A steel beam weights 10 to 100 kg per meter, railway rail is 40 kg/meter, so I’ll take 50 kg. Four story building in Europe is approximately 12m.

In the drawing, beam+timber are almost as long as the building is tall, so for simplicity we can assume 11m, of which 5m is the beam and 6m is the timber, and we can assume the pendulum being suspended at 1m above ground in resting position. Beam’s centre of mass is located at half it’s length, so 8.5m is our effective length. Angle at which the beam-timber are standing looks like, dk, 35°? Then, the beam is suspended ~5m above ground. A 250 kg beam would have potential energy of 12.5 kJ (close to .50 cal). Alternatively, I can guestimate a 100° swing arc and 32 kJ energy, which is slightly more than muzzle energy of 14.5mm anti tank rifle. With panzers 3 or 4 we’re looking at something like 15-20mm side armour, 14.5mm B-32 bullet (steel core) could pen 32mm at range, probably closer to 40+? point-blank. Of course, a bullet concentrates this force on a small area, through an I beam could also hit with a corner, give or take bigger kinetic energy of the beam and the need to puncture (absolute best case scenario, ofc) 15mm instead of 40+, and the fact that the bullet doesn’t expend all energy purely during pen, so required energy for penetration is even lower. Another interesting moment in considering impact to and near hatches, welds, riveted joints, etc, is that unlike a bullet, which penetrates and carries a significant portion of it’s kinetic energy inside - even a steel beam which initially punctured the armour with it’s corner would still get stuck and transfer all its energy to whichever it hit.

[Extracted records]
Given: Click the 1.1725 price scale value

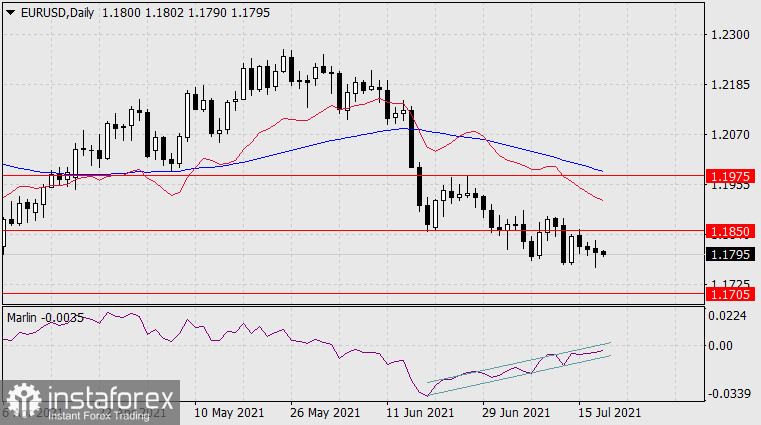Looking at the screenshot, I should tap(728, 284).
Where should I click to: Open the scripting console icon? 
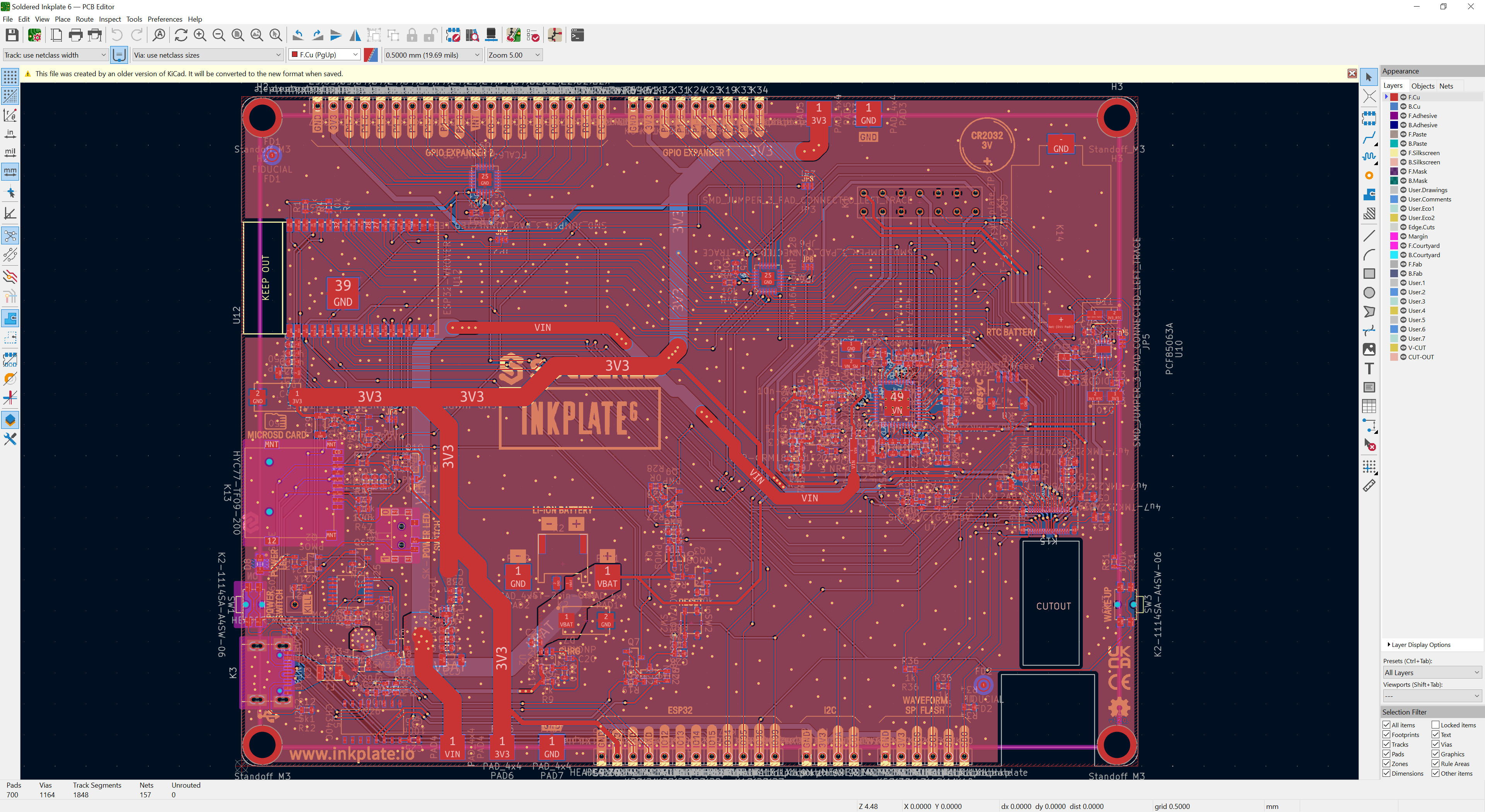[x=577, y=35]

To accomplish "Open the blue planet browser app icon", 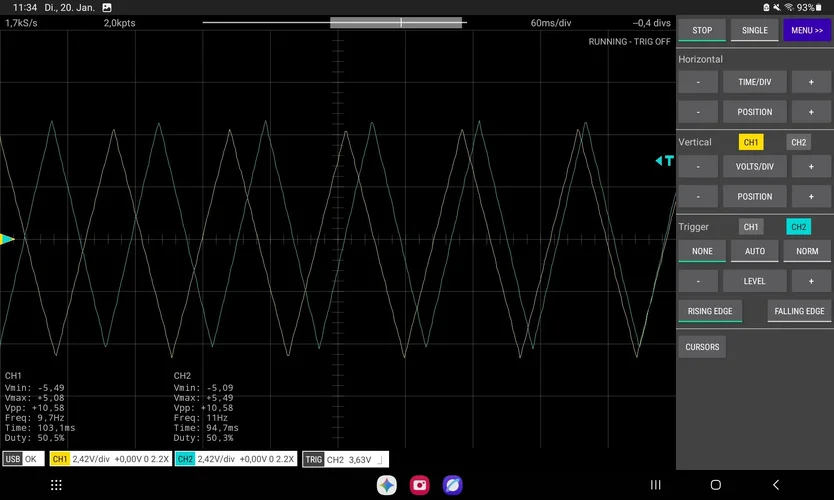I will [x=453, y=485].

> Required actions:
a) Translate this sentence from the steel-beam pendulum passage into German: "Beam’s centre of mass is located at half it’s length, so 8.5m is our effective length."
b) Write the next part of the passage on a swinging steel beam striking tank armor, picking up after its final sentence.

> Expected responses:
a) Der Schwerpunkt des Trägers liegt bei der Hälfte seiner Länge, also beträgt unsere wirksame Länge 8,5 m.

b)
In conclusion, with an older/lighter WW2 tank the beam under optimal conditions could maybe perforate the armour, break some welds, or at least dent it. And if we’re talking about a less armoured vehicle, like an APC or an armoured car- the beam can either go through or significantly bend the ppate, likely disabling the vehicle. Could even work against IFVs (BMPs are cardboard, there are areas on the side which can be penned with small arms), through it’s hard to imagine how it would be worth the hassle in modern context. And in any case crew would get disorientated by their whole world turning into a bell.